- [CONSIGNES DE TRAVAIL]
A) Recopiez à l'identique le passage du texte sur la protection fonctionnelle qui va de « En quoi consiste » jusqu'à « cette procédure pénale. » inclus.
B) Répondez brièvement aux questions suivantes sur le texte sur la protection fonctionnelle.
(i) En pratique, quels frais les administrations prennent-elles en charge presque exclusivement ?
(ii) Quelle juridiction a rendu la décision du 14 juin 2023 citée dans le texte ?
(iii) Quel argument l'agent mis en cause peut-il notamment invoquer ?

En quoi consiste cette protection ?
La loi est assez silencieuse sur ce que recouvre précisément la protection fonctionnelle.
En pratique, les administrations qui accordent la protection fonctionnelle à un·e agent·e prennent en charge quasi exclusivement les frais d’avocat·e engagés par l’agent·e dans le cadre d’une procédure pénale intentée contre la personne autrice de « violences, harcèlement, injures, etc. ».
Cette pratique revient à exiger des agent·es qu’elles et ils déposent plainte contre l’auteur (qui peut être un·e autre agent·e publique ou un·e étudiant·e) puis à rembourser — ou prendre directement en charge — les honoraires de l’avocat·e de la victime dans le cadre de cette procédure pénale.
Or, au titre de la protection fonctionnelle, l’administration a des obligations plus étendues. Elle doit :
- Faire cesser les violences auxquelles l’agent·e est exposé·e
- Sanctionner l’auteur des violences :
« La seule admonestation adressée, par la lettre du 26 février 2014, à l’auteur des propos incriminés, laquelle n’avait pas été portée à la connaissance de [l’agente victime] qui ne l’a découverte qu’à l’occasion de l’instance devant le tribunal administratif, ne pouvait, dans les circonstances de l’espèce, être regardée comme une mesure de protection appropriée » (CAA Marseille, 20 avril 2018, 16MA02220, confirmée par CE, 3ème — 8ème chambres réunies, 25 juin 2020, 421643) - Réparer les dommages subis par l’agent·e
Plus généralement : « Il appartient dans chaque cas à l’autorité administrative compétente de prendre les mesures lui permettant de remplir son obligation vis-à-vis de son agent, sous le contrôle du juge et compte tenu de l’ensemble des circonstances de l’espèce » (TA Nantes 7ème chambre, 14 juin 2023, 1901861).
La protection fonctionnelle ne devrait pas être accordée au mis en cause
En théorie, la protection fonctionnelle peut également être accordée à l’agent mis en cause pour des violences sexistes et sexuelles, si celui-ci estime que son administration doit prendre en charge les frais qu’il engage pour se défendre contre la plainte pénale déposée par la victime ; il peut notamment arguer être victime de diffamation de la part de la plaignante.

- [DONNÉES]
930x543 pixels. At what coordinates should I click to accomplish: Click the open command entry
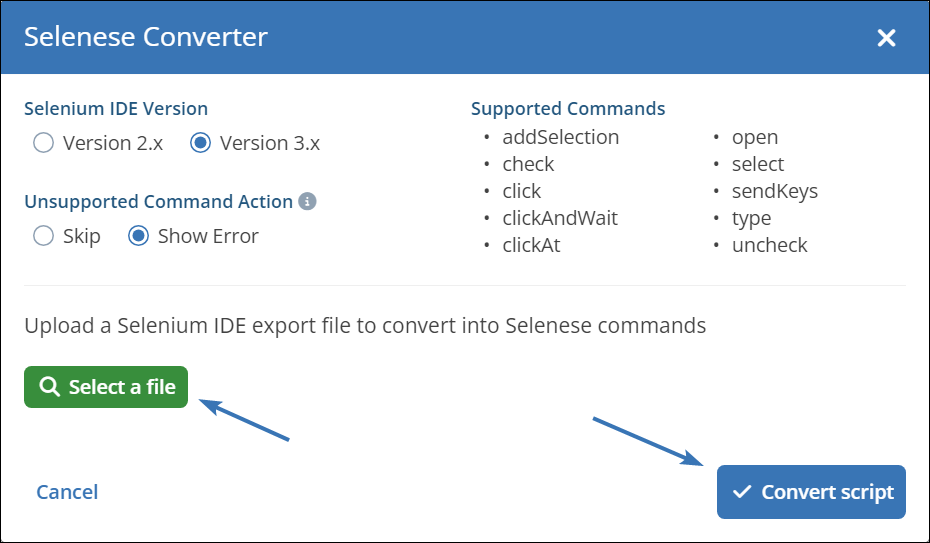tap(754, 137)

- [SOLUTIONS PROPOSÉES]
A)
En quoi consiste cette protection ?
La loi est assez silencieuse sur ce que recouvre précisément la protection fonctionnelle.
En pratique, les administrations qui accordent la protection fonctionnelle à un·e agent·e prennent en charge quasi exclusivement les frais d’avocat·e engagés par l’agent·e dans le cadre d’une procédure pénale intentée contre la personne autrice de « violences, harcèlement, injures, etc. ».
Cette pratique revient à exiger des agent·es qu’elles et ils déposent plainte contre l’auteur (qui peut être un·e autre agent·e publique ou un·e étudiant·e) puis à rembourser — ou prendre directement en charge — les honoraires de l’avocat·e de la victime dans le cadre de cette procédure pénale.

B)
(i) Les frais d'avocat·e engagés par l'agent·e dans une procédure pénale intentée contre l'auteur des violences, du harcèlement ou des injures.
(ii) Le TA Nantes, 7ème chambre.
(iii) Il peut arguer être victime de diffamation de la part de la plaignante.